This photo I took while we were in Bisbee, AZ thinking to myself why wear a flag? It's a fashion statement I'm guessing, but as a Canadian I just don't understand. Not that I'm not proud to be Canadian, just our way is different. My way is different. I have a small flag on the Hitch of our trailer, stating I'm Canadian and proud of it. Having a huge flag on a tall flagpole was a problem here in USA as some people took offence to my flag in their country, so I decided to take it down.
The small flag is all I need, it says what I want.
Sunday was a very good day. I got ambitious and moved the beer fridge to the basement of our trailer finally, I'd been saying I'd do it for awhile.
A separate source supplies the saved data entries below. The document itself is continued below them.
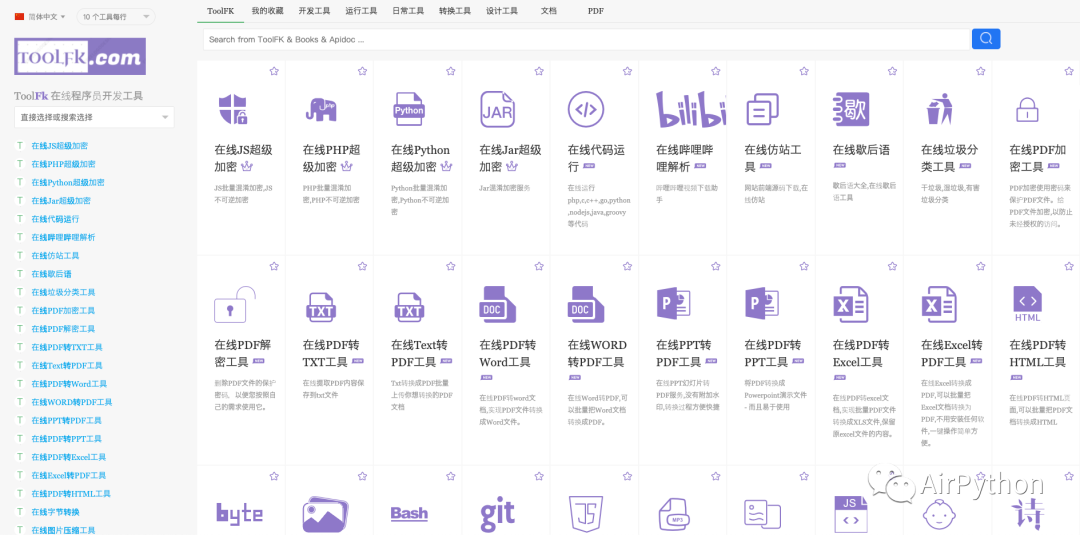Favorite the 在线JS超级加密 card with star
Viewport: 1080px width, 535px height.
[274, 71]
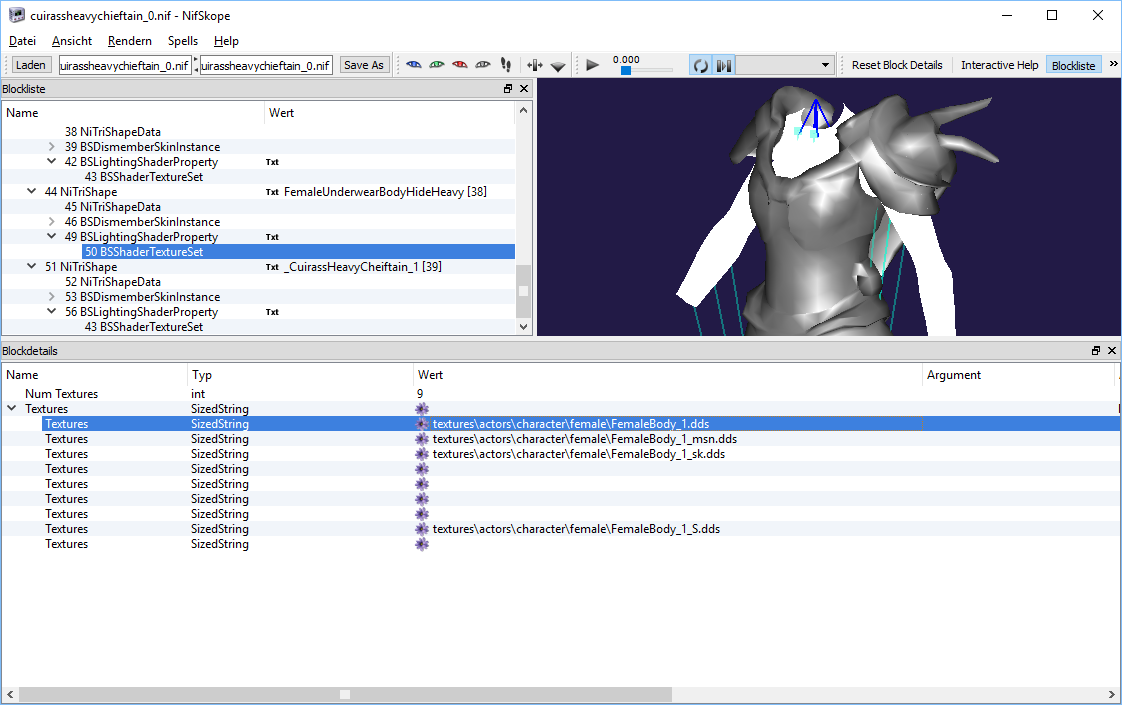Click the purple flower icon beside FemaleBody_1.dds
The height and width of the screenshot is (705, 1122).
421,423
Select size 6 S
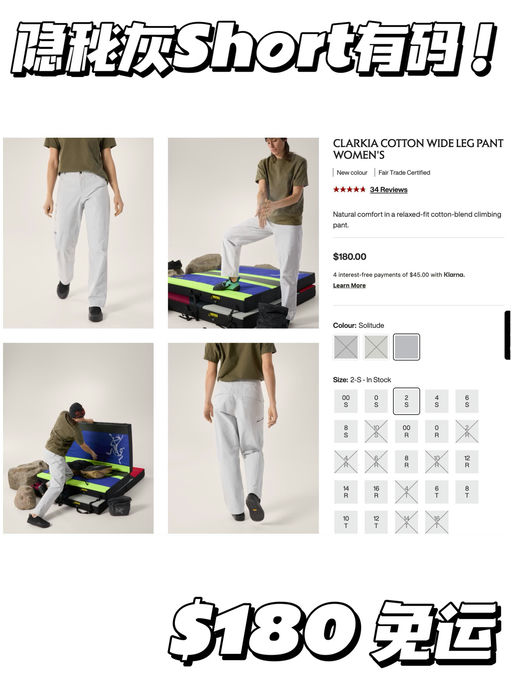 click(467, 401)
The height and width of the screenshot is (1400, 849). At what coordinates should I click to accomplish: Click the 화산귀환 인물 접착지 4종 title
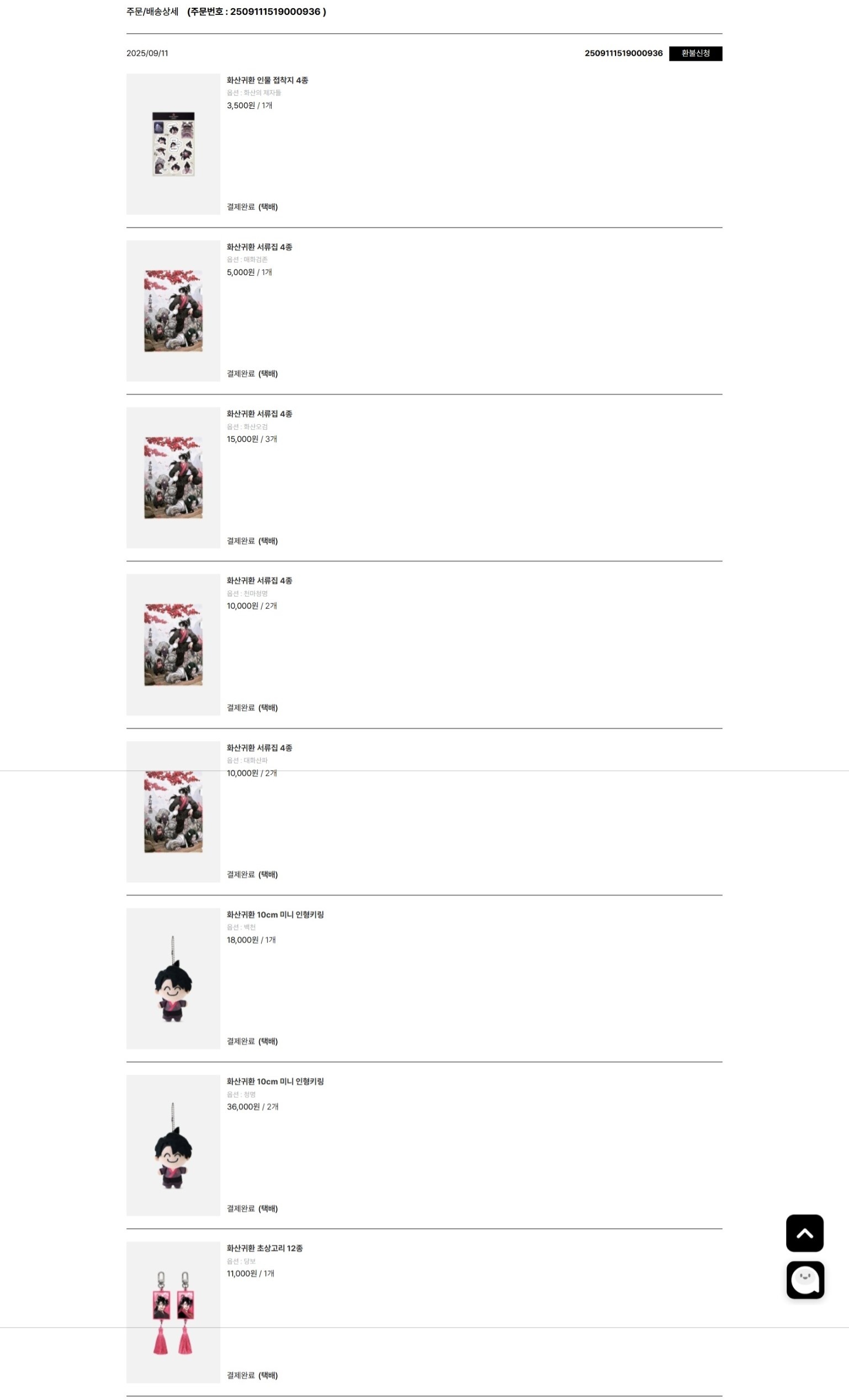click(267, 81)

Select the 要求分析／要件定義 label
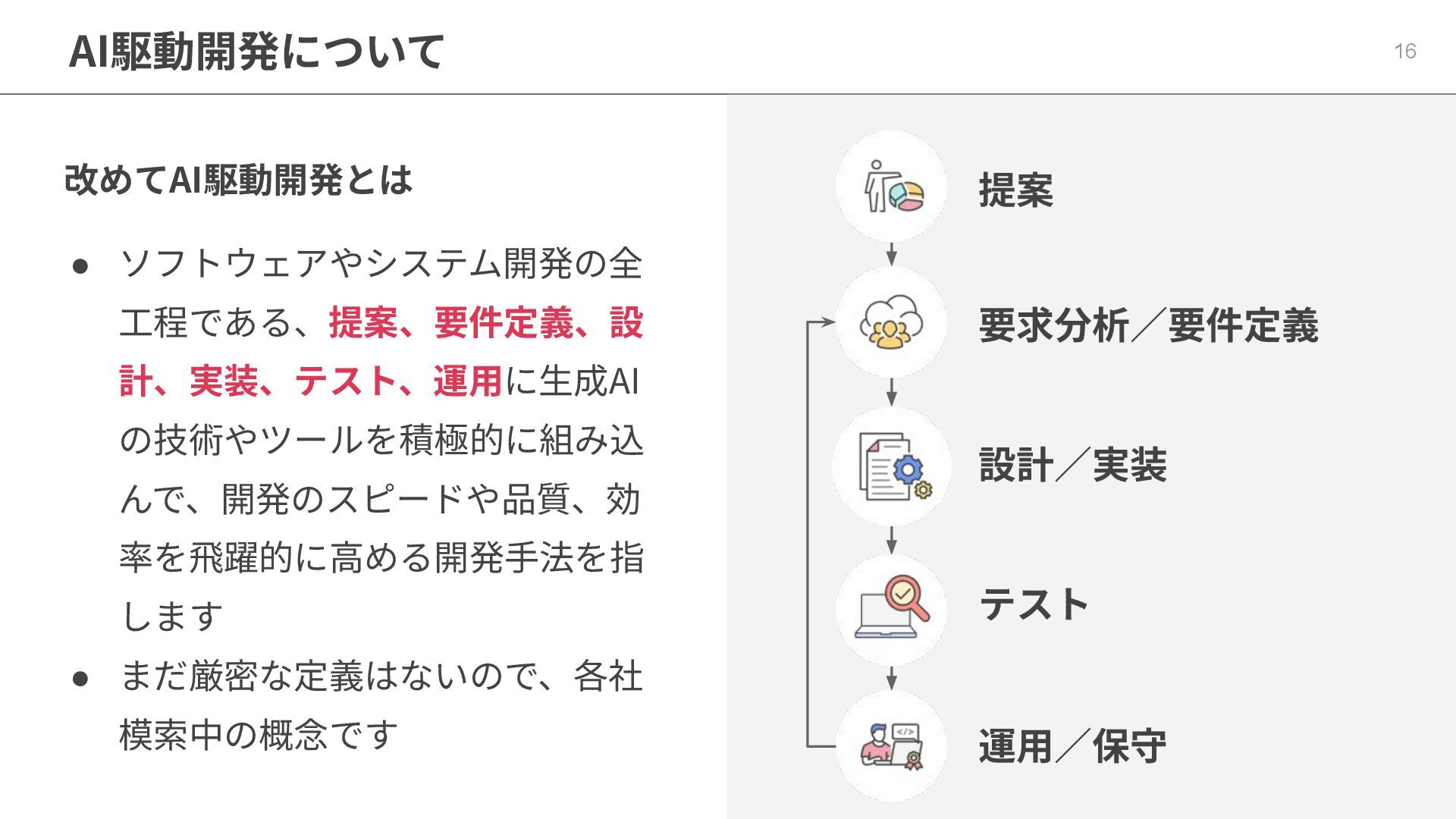[x=1148, y=325]
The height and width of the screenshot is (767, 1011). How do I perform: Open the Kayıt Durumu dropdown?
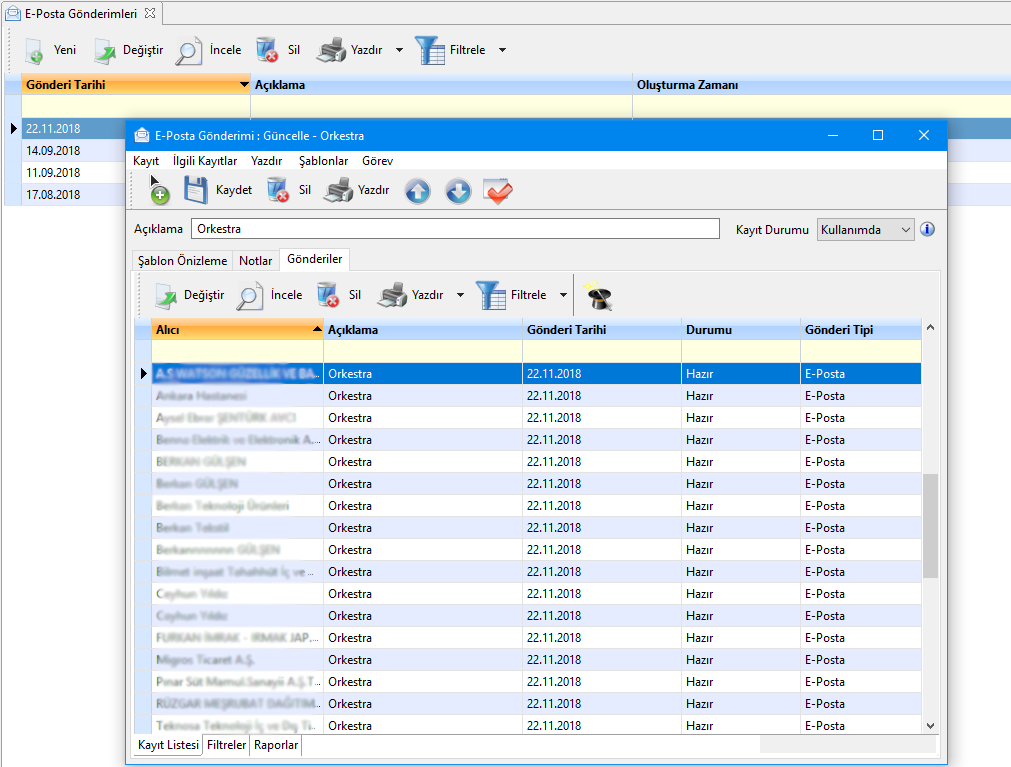(x=865, y=229)
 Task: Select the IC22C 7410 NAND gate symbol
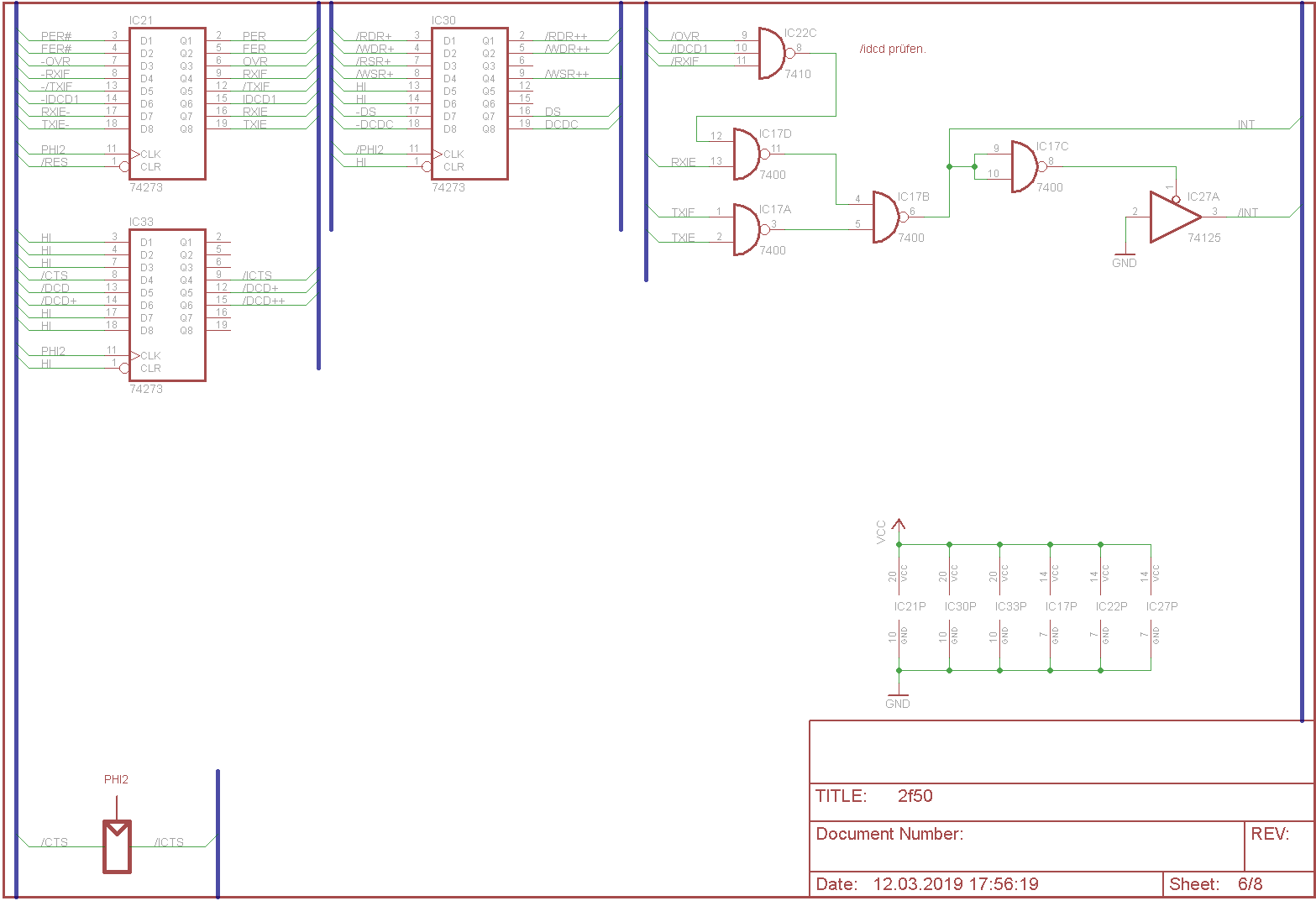pyautogui.click(x=772, y=54)
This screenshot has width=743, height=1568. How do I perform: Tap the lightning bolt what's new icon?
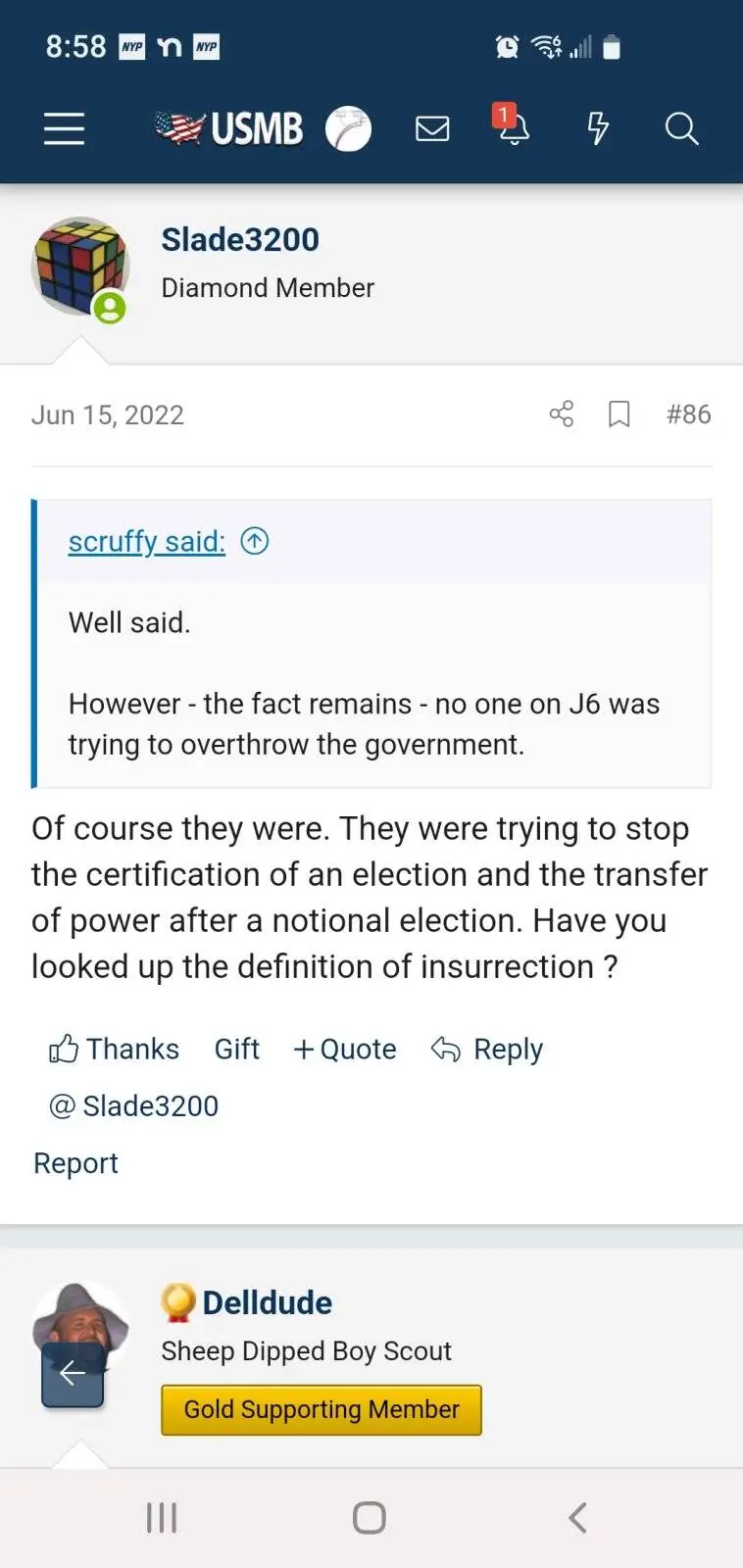pos(597,128)
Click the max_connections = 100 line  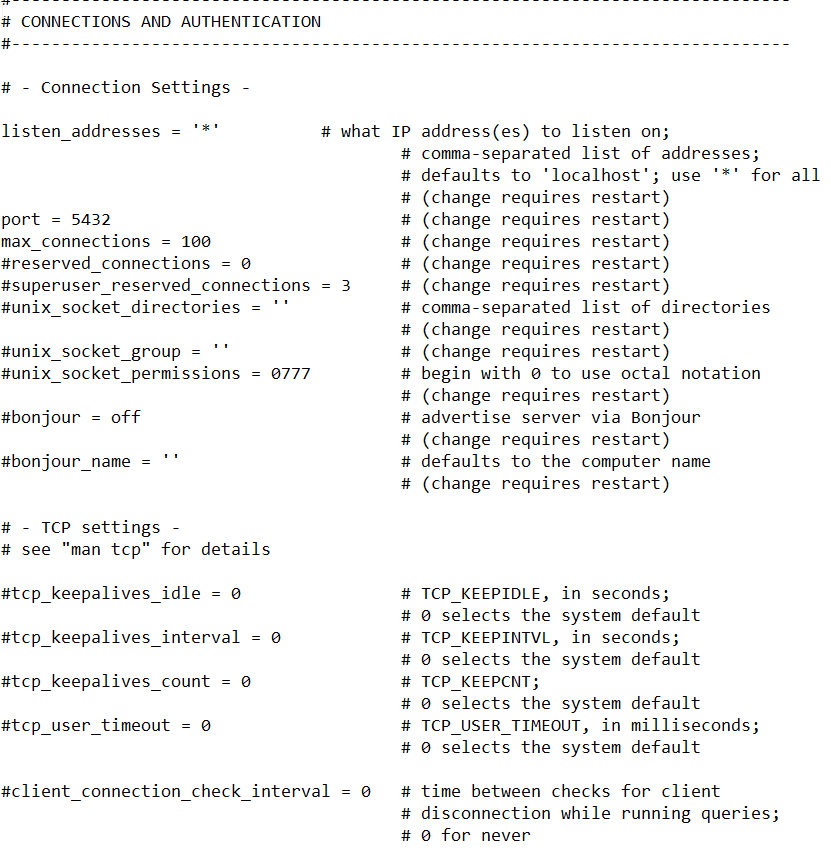point(106,241)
It was a bigger job than I thought it would be, but it's in there, and our living room is much less cluttered now.
I got the outside ready for Mondays trip to Phoenix, sewage dumped, and most everything put away.
I asked Polly and Mike if they wanted to go on a trip to the missile silo, and then the DeGrazia gallery, but both were not into it.
Was a beauty day to be out on my own. Traffic was not bad, the GPS on my phone makes driving so easy. So much to see here. I coulda been gone for a long time 😆😁
I came home in the late afternoon, after getting some sour cream Polly wanted, I didn't forget. Also fueled up for the next days travel.
Was a great afternoon, just me the truck, and my own desired desire to see these 2 places.
The missile silo was so amazing, even more interesting than I thought.
So much engineering that went into these silos, so much thought & planning.
I'm very glad I went, and saw what was. I'm not sure what is now, but I'm sure there is much artillery still available if needed to go into battle.
Then after a quick stop for some chicken nuggets, and a green shake I drove north, and east to the far otherside of Tuscon, next to the mountains to see and artist I had learned of on recommendation by the paperwork we got from the RV park we stayed in. I did a little research first on the man, Ted DeGrazia.
Learning that he burned his artwork in protest of the inheritance taxes that would, or could befall his children after his death. I had to see what he did, know who he was.
I was not letdown, the gallery of his, and the grounds were such a bizarre difference from where I had just been, I didn't really think about it at the time, but later I realized it was so different.
Was kind of a long day, but was happy to say I did just what I wanted to that day. Saw 2 new to me things, and made myself think, and write. This might not make sense to some, but to me it was a very good day.
I write tonight as Polly went to bed, and I have energy 😂, why I don't know. We are now in Phoenix, and settled in. Our plans here are starting, friends to visit, and a few sights to see. Mike is with us, Sharon went home to be with her Mom, it seems like her mom's going to be ok, sounded dire when we first heard of her mom's condition. Hope all's good.
The news is on, I turn it off, am I an ostrich with my head in the sand? Nope, I just don't want to hear all that's broadcast.
Polly still has TV in bed room on, I'm going to bed. Was a good day, again.
Happy to be able to write with no fear.